Link Posted: 6/18/2014 4:04:48 AM EST
I'll also recommend a Miller in the 175+ amp range. I've used a MM175 for everything from 20 ga. up to 1/4''. You can probably find a good used one for under $500. Infinite voltage and wire speed adjustability is now common and is a great feature. As for duty cycle, I don't recall what the duty cycle is on the machine, but I have never exceeded it. I've built car frames and fixed tractor loaders, etc., and I've never found a situation where I had to run a continuous bead for so long a timespan that it would trouble the machine.
Link Posted: 6/18/2014 4:16:34 AM EST
Millermatic 180 with autoset should do ya. If you have the coin the next step up is a great value (the MVP unit) I weld with a miller 250 at work and my 180 at home, the 180 is a joy to run. Soft start, smooth arc feeds really well, easy to take care of.

Hobart is owned by miller, it's the economy line. I wouldn't feel bad owning one of those either.
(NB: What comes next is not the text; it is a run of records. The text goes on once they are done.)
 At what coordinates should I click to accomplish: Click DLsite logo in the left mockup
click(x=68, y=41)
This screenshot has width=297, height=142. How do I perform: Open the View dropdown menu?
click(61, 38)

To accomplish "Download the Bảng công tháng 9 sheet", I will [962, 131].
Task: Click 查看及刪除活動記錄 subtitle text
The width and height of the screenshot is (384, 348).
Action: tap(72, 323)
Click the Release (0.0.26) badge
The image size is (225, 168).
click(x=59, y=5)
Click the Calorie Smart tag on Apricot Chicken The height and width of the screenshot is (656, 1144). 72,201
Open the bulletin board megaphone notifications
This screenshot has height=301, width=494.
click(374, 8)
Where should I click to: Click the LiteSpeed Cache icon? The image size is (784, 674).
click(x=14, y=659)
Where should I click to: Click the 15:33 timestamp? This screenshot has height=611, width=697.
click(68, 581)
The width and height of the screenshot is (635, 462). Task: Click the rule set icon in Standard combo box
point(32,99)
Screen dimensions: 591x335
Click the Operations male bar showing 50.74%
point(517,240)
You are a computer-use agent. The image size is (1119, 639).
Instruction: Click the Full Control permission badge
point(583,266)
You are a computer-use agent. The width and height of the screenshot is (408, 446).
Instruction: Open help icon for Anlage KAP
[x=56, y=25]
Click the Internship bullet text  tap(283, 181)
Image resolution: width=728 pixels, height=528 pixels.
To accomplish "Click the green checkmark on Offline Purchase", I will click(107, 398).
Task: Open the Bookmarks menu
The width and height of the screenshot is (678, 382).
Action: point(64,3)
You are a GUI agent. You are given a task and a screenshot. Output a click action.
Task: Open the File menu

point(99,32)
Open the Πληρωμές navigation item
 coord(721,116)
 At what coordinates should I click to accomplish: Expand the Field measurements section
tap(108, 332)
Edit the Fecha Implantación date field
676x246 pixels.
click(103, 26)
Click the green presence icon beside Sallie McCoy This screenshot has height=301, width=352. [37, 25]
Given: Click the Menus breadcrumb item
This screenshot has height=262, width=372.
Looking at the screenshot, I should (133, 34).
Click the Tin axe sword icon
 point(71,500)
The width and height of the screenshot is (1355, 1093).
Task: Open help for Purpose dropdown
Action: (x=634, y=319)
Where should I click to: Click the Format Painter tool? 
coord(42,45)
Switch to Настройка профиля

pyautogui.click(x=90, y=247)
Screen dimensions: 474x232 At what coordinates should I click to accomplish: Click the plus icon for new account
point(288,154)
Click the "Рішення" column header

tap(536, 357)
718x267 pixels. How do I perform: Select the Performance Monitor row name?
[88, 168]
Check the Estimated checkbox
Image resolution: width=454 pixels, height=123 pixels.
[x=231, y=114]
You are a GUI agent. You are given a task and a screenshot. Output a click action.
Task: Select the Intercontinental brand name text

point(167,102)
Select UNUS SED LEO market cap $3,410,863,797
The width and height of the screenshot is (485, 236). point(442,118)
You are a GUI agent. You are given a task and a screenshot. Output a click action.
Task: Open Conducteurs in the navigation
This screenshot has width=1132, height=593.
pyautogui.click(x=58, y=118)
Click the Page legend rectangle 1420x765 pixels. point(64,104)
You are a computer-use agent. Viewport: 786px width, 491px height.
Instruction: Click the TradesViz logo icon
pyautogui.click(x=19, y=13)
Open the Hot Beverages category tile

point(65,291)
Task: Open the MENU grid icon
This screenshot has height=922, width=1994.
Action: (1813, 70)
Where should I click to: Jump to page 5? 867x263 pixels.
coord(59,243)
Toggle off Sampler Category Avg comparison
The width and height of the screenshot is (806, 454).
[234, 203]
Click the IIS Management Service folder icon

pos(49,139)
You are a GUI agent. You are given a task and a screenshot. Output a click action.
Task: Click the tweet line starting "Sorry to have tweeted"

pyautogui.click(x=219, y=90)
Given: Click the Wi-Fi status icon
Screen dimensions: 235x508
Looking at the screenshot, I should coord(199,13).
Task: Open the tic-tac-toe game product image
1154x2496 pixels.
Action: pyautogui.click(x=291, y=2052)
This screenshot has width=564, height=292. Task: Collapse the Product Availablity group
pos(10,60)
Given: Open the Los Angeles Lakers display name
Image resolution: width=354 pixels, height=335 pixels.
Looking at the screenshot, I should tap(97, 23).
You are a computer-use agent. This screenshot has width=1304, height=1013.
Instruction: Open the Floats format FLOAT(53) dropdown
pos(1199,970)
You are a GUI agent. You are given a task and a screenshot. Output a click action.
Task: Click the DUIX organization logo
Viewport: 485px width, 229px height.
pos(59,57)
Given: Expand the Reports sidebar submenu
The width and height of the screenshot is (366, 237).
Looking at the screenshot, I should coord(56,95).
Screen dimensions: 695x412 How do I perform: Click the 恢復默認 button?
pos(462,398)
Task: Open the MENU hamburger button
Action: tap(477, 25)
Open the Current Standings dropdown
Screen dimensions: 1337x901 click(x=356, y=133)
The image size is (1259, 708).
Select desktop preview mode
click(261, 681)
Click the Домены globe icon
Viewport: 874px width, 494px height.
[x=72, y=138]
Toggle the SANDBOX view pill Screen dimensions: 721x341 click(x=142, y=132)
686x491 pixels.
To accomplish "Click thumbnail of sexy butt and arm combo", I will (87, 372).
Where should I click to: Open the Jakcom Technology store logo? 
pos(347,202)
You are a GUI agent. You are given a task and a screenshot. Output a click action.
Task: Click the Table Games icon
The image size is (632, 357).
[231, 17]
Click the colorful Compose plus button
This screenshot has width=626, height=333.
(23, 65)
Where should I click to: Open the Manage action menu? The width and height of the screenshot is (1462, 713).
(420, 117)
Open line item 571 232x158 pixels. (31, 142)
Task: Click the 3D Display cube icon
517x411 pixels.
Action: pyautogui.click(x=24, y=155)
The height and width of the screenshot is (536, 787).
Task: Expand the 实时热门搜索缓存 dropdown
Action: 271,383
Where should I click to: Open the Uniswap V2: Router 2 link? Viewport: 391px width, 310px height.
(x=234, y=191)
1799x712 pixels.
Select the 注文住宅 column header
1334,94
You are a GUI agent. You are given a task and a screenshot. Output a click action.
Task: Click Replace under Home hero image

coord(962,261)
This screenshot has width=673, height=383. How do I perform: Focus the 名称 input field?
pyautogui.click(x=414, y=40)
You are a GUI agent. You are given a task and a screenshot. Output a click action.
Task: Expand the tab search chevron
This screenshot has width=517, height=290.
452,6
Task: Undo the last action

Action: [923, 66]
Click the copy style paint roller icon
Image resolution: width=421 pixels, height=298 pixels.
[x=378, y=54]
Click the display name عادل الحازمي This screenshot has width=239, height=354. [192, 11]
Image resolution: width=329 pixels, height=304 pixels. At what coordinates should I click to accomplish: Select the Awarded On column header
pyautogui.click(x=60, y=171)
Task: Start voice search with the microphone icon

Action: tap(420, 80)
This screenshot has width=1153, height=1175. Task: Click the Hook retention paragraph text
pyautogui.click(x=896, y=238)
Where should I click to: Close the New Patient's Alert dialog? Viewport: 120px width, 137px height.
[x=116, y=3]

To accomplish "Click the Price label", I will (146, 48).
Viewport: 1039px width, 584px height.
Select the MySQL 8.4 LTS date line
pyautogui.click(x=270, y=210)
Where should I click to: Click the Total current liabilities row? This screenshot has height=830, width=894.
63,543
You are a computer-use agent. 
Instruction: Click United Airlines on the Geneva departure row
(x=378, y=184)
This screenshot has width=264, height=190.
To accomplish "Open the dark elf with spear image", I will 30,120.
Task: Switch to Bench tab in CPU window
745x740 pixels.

Link Posted: 6/18/2014 4:22:34 AM EST
Miller or Lincoln 220v. If you are patient, and act fast, you can get a good deal off craigs list. I bought a nearly new Lincoln a few years ago for $350 which is about half what they are new. I have used the shit out of it without a hiccup. Just be sure to spring for a big tank of gas. Makes life a lot easier.